From the listing below, return every line with the string "preview" in it.

▶ [Dataset]:
_ _ _

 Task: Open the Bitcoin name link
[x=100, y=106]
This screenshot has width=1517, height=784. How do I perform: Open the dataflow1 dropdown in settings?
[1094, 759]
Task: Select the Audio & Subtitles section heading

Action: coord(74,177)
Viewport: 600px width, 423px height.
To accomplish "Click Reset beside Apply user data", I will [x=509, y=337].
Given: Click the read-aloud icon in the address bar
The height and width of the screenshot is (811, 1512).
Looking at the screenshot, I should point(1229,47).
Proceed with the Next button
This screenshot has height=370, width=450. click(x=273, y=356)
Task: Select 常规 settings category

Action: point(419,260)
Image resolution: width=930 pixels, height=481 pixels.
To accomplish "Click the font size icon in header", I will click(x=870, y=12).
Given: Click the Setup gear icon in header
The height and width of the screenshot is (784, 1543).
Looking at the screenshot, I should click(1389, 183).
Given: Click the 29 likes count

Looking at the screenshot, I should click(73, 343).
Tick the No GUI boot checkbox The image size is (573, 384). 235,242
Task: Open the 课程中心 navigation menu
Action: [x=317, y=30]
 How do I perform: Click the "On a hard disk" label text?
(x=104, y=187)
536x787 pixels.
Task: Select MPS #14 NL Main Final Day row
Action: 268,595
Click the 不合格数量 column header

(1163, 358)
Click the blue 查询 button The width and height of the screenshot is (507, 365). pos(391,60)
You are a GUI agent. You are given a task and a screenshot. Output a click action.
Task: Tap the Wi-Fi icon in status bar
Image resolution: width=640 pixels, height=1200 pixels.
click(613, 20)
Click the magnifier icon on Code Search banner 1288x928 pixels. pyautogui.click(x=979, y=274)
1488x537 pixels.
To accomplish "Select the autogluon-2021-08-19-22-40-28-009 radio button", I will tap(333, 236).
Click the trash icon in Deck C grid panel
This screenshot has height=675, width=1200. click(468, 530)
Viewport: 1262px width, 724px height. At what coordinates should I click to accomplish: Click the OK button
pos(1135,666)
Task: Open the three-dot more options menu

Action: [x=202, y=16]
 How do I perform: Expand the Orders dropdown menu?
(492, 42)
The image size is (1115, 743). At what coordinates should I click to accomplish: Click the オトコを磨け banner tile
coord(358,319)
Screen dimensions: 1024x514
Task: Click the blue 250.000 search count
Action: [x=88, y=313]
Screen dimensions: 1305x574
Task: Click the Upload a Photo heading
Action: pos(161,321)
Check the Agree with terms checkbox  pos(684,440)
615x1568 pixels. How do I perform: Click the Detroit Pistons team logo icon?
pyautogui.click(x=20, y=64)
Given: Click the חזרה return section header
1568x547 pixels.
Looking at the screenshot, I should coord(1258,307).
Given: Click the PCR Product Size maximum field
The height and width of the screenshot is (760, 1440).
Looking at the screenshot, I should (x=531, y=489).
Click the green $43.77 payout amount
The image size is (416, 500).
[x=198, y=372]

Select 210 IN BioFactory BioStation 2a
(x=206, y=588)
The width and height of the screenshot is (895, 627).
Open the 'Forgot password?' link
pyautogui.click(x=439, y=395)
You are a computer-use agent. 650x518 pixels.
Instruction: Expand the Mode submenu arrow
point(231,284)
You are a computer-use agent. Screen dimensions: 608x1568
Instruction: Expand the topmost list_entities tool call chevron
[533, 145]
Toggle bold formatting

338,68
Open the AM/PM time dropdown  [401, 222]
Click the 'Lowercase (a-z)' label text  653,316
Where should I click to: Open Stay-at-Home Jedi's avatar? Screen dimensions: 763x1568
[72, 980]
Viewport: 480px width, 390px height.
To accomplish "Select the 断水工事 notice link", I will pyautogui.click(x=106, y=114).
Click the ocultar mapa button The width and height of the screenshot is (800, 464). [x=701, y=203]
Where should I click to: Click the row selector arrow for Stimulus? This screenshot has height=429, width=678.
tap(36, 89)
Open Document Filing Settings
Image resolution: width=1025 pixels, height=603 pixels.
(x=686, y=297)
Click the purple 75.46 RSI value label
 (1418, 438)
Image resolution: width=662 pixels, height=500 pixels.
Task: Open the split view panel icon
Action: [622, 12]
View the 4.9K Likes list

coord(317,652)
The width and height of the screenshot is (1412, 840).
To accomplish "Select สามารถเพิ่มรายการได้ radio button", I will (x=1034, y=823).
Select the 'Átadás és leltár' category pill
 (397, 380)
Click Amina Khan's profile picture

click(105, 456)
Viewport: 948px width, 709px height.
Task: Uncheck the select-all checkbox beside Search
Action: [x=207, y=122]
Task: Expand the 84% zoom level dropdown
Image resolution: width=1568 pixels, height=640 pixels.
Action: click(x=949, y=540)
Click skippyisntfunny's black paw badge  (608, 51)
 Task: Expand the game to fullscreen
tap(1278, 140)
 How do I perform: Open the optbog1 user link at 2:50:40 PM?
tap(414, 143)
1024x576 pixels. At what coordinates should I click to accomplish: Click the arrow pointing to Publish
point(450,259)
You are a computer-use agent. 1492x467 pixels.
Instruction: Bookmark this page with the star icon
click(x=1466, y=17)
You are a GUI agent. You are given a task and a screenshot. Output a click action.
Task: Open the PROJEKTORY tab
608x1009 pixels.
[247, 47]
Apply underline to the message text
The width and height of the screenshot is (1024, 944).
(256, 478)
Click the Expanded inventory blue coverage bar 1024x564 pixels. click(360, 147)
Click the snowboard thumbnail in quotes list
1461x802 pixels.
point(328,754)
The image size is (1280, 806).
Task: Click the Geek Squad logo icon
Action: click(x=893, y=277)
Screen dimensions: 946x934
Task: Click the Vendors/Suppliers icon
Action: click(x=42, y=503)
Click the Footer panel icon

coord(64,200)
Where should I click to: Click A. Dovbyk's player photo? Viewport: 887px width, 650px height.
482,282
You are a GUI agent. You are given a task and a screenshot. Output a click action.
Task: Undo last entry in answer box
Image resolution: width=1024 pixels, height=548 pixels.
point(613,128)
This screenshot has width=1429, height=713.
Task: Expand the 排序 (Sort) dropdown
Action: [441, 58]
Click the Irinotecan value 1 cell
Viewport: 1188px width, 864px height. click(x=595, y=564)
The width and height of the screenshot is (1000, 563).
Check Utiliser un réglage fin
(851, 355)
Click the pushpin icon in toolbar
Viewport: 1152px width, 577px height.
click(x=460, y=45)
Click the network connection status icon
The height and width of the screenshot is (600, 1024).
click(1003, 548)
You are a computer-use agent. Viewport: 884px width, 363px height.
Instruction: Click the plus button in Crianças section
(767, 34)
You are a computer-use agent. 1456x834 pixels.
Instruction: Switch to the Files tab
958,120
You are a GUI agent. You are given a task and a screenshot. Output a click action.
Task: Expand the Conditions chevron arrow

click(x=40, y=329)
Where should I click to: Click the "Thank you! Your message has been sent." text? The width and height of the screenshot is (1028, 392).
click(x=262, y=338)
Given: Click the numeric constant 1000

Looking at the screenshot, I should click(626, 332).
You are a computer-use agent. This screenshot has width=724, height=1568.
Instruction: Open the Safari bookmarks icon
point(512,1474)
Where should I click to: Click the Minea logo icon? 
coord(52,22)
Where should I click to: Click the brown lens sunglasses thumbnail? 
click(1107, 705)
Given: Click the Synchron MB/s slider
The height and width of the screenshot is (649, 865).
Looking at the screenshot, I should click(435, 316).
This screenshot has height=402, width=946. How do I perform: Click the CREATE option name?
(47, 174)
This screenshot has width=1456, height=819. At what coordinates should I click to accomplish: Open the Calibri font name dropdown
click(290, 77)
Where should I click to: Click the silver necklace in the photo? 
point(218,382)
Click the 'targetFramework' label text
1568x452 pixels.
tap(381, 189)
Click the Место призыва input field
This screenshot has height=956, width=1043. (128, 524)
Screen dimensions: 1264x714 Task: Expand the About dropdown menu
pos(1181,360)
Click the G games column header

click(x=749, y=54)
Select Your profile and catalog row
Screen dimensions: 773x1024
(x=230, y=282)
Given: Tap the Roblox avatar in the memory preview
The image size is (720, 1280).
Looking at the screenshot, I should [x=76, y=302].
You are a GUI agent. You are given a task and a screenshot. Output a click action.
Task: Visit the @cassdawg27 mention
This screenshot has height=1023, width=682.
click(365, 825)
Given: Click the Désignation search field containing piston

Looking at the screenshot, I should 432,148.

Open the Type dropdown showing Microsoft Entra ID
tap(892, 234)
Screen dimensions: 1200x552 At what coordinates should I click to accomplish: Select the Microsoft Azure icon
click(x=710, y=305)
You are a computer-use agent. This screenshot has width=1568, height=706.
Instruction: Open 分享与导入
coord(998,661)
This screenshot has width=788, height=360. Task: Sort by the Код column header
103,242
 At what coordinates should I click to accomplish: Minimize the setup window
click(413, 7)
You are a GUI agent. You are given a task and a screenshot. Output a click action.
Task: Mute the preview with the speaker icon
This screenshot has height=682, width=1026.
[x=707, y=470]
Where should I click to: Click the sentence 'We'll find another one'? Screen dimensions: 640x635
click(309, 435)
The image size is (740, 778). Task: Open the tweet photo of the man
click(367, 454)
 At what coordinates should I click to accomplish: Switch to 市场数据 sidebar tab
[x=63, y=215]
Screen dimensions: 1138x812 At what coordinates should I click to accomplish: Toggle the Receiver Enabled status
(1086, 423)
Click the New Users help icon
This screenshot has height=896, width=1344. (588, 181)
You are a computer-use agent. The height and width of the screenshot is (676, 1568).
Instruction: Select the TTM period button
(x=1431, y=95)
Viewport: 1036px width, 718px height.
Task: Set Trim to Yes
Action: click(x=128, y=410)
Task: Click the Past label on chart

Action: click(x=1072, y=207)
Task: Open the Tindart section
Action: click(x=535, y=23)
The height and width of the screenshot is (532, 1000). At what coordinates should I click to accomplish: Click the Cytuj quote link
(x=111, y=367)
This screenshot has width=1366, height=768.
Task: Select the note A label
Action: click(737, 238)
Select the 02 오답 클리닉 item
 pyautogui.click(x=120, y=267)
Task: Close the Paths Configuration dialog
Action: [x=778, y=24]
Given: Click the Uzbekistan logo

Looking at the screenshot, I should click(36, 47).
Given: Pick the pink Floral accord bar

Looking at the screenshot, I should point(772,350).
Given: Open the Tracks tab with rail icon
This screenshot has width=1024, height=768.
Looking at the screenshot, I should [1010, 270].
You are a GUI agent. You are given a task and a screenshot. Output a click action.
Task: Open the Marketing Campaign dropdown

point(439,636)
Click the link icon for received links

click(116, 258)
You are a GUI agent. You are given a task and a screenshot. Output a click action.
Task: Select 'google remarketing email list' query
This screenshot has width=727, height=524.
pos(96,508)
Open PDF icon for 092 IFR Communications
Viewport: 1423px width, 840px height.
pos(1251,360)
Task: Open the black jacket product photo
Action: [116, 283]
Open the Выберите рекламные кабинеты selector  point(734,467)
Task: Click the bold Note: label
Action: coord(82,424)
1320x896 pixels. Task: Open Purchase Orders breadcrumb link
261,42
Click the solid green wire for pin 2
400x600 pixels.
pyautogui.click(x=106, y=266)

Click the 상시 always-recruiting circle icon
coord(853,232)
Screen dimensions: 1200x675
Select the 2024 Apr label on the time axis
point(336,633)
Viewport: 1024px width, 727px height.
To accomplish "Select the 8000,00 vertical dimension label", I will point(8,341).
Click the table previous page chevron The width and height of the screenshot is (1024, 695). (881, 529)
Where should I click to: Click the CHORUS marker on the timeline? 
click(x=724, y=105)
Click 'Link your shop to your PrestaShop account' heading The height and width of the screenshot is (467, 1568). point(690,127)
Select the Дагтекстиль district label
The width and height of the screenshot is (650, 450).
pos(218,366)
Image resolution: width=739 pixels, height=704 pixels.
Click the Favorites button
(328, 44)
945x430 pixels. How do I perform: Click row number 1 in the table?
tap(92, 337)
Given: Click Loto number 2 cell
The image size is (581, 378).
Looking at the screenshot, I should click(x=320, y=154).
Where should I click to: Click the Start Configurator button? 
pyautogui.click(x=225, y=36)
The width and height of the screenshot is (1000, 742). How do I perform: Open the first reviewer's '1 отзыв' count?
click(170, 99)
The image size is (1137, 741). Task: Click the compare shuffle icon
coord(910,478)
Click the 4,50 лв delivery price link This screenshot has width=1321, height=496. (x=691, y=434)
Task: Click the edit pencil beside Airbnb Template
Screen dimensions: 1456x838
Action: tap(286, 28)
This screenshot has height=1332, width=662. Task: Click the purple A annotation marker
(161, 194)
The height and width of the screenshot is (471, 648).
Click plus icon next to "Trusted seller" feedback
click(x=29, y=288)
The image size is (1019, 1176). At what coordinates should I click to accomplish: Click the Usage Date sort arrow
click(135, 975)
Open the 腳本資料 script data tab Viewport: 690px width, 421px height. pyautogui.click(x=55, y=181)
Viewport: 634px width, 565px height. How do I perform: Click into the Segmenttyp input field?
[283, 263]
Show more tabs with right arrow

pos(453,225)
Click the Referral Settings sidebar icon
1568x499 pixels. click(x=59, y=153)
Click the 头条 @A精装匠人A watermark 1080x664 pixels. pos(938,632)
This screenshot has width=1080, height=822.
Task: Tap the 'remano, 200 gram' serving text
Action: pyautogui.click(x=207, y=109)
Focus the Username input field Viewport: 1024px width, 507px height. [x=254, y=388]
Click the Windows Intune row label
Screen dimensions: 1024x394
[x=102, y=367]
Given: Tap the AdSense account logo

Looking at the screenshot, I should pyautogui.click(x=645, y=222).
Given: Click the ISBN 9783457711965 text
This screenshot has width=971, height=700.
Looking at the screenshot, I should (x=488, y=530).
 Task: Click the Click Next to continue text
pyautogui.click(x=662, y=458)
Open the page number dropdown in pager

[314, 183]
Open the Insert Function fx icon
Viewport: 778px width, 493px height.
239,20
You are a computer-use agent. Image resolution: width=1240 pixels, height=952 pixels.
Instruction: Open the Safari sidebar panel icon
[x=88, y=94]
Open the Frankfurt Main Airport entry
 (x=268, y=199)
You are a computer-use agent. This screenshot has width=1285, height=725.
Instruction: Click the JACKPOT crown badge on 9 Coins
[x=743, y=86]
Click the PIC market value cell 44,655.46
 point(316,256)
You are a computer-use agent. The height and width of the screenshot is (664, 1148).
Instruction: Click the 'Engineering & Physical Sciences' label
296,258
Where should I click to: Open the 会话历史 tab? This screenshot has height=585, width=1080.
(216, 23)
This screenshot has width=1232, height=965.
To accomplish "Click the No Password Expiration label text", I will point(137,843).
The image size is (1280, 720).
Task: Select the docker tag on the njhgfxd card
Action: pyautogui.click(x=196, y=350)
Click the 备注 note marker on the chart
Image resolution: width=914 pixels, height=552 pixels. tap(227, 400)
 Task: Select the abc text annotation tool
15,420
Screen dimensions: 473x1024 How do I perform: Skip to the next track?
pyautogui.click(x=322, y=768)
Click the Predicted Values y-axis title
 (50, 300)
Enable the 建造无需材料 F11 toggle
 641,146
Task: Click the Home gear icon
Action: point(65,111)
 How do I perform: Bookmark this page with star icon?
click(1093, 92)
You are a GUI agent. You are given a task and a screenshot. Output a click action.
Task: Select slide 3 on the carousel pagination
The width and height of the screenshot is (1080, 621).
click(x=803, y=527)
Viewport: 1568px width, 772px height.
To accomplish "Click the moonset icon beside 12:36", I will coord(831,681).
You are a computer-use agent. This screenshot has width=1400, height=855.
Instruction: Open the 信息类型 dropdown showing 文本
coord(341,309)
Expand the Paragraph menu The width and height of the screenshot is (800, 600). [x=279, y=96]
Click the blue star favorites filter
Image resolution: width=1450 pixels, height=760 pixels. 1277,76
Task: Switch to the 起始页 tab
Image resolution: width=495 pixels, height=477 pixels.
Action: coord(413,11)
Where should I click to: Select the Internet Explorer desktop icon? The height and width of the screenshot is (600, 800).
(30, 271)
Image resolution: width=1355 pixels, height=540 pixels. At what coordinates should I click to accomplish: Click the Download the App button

_ _ _

▶ [Written reply]:
Given: Tap the Roblox avatar in the memory preview
Task: Mute the preview with the speaker icon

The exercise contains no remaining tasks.